Desde el poder, entonces, se hace un trabajo para forjar una memoria de la lucha revolucionaria, del período revolucionario, que coadyuve al culto a la personalidad de Daniel Ortega y su esposa, con el objetivo de legitimar el modelo de poder político establecido. Ortega aparece ahora en los murales oficiales presente en todos los frentes de guerra, dueño del don de la ubicuidad. De su esposa se hacen circular imágenes en uniforme militar para cultivar una imagen de combatiente guerrillera, que no se corresponde a la realidad.

Se trata de impulsar, desde el poder, una construcción de memoria que alude a los cambios deseables, que durante un tiempo ha encontrado eco en parte de los sectores que fueron marginados durante los años noventa, mientras la práctica política se contradice claramente con ella.

Pero, los problemas de la memoria en Nicaragua, son aún más profundos. A diferencia de Guatemala y El Salvador no hubo justicia transicional. En el país, después de los conflictos, ha habido arreglos y pasamos la página. No hay un monumento, un sitio, un lugar, un museo que pueda representar, conmemorar a quienes, desde todos los lados, pagaron un precio por las puertas que se abrieron. Cada quien guarda sus duelos, sus muertos, sus lesiones y camina con ellos.
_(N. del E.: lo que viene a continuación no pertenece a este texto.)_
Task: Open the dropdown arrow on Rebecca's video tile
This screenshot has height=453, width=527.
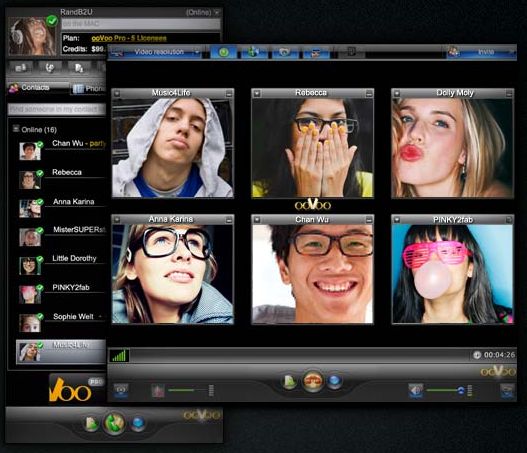Action: [257, 93]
No hay una memoria, sino diversas. En Nicaragua, es importante también, la que tiene que ver con los alcances de la contrarrevolución, que tenía objetivos políticos y no necesariamente adversaba las aspiraciones sociales de la revolución. Es la memoria de quienes constituyeron parte de la base social de la “contra”. Otras lecturas de la realidad y de la historia, que vale la pena investigar, procesar, analizar.

Los debates, las reflexiones sobre la revolución son frecuentemente hechos por destacados investigadores, publicados en inglés y algunos con traducciones en español. Su divulgación en Nicaragua está, desdichadamente, limitada a estos últimos.

En un par de instituciones se realiza un esfuerzo de recopilar evidencias, papeles, videos, música, testimonios orales y escritos. En el Instituto de Historia de Nicaragua y Centroamérica y en el Centro de Historia Militar, cuyo uso se ha restringido en los últimos años.

Todo trabajo que se haga para resguardar los archivos documentales, sonoros o visuales de la memoria de los pueblos centroamericanos, es bienvenido. Pero, es necesario y ahora, dichosamente posible, que todos esos materiales puedan estar disponibles en sitios en internet accesibles al público y a los investigadores centroamericanos y de todas partes como una contribución al debate permanente que nos pueda dar, cada vez más, una visión más integral sobre los procesos políticos y sociales que vivieron las sociedades centroamericanos en las décadas de los setenta y ochenta. Una reflexión, un análisis, un debate que nos ayude a reconstruir las tres líneas de la revolución sandinista: lo que quisimos que fuera, lo que hemos creído que fue y lo que fue.

*La autora fue comandante sandinista y ministra de Salud del primer gobierno revolucionario. Actualmente es dirigente del Movimiento de Renovación Sandinista.El presente texto fue leido en una conferencia en la Universidad de Texas, en Austin, el pasado 19 de febrero, y publicado originalmente en Confidencial.